Bioinformatic prediction of pseudoexon activation
Currently, there is no bioinformatic tool dedicated to prediction of
pseudoexon-activating variants together with the corresponding size
and/or sequence of the inserted cryptic exon. The current prediction
strategy is to determine whether a deep intronic variant leads to ade novo splice site gain, and then separately check for a nearby
pre-existing cryptic splice site of opposite polarity that could define
the boundary of the new exon (Caminsky et al., 2016; Lee et al., 2017).

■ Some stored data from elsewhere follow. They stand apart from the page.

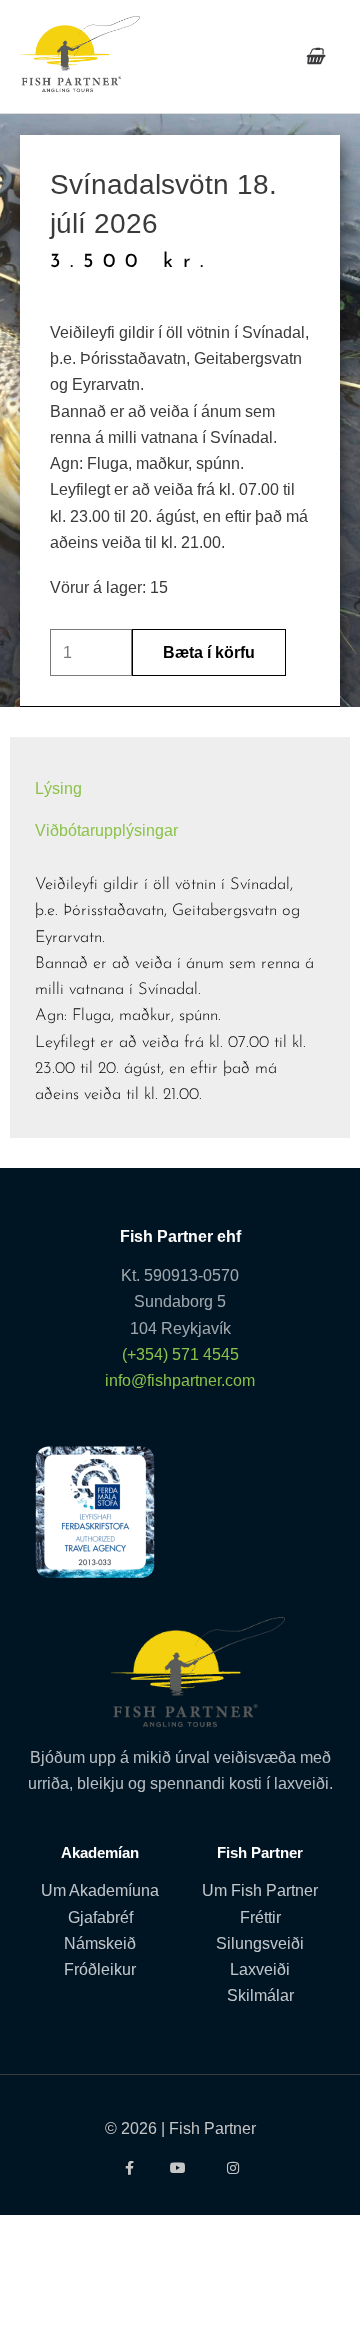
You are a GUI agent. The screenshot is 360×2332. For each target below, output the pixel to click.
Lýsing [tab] (58, 788)
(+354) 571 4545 (180, 1354)
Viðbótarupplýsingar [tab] (106, 830)
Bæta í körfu (209, 652)
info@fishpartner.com (180, 1380)
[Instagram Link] (232, 2168)
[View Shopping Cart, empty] (314, 56)
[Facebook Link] (127, 2168)
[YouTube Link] (180, 2168)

In the variant prioritization method of Caminsky et al. (2016), an
Information Theory model was used to measure changes in
splicing-relevant protein binding sites and predict whether a variant
would lead to a gain or loss of a splicing motif. A total of 623
variants in hereditary breast and ovarian cancer genes were predicted to
create or strengthen an intronic cryptic splice site. However, only 17
variants were prioritized as likely to create a pseudoexon due to their
location within 250 nucleotides of another existing intronic site of
opposite polarity and the existence of an hnRNPA1 site within five
nucleotides of the acceptor of the predicted pseudoexon (Caminsky et
al., 2016). However, these prioritized variants have yet to undergo
splicing analysis, and so it is not possible to assess the performance
of the Information Theory model.
Another workflow incorporates use of CryptSplice, a tool which extends
the splice site definition of Burge et al. (1999) to capture more
sequence component information (Lee et al., 2017). The donor sequences
extend from seven nucleotides upstream of GT (−7) to six nucleotides
downstream of GT (+6), and acceptor sequences extend from 68 nucleotides
upstream of AG (−68) to 20 nucleotides downstream of AG (+20). This
extended definition was previously reported to improve splice site
prediction by combining the feature information of splicing signals and
SREs around splice sites (J. L. Li, Wang, Wang, Bai, & Yuan, 2012). In
an analysis of CFTR variants in cystic fibrosis patients with
partly explained genetic cause for their recessively inherited disease,
intronic variants underwent prioritization to detect variants that may
lead to pseudoexon activation (Lee et al., 2017). Of 41 candidate
intronic variants predicted to create either donor or acceptor sequences
using CryptSplice, only three donor sequences were additionally
predicted to activate pseudoexons by manual evaluation of the
surrounding sequence for a splice site of opposite polarity (Lee et al.,
2017). Two variants were shown to lead to pseudoexon insertion resulting
in transcript loss due to nonsense-mediated decay; and the other, with a
weakly predicted upstream acceptor, did not lead to aberrant splicing.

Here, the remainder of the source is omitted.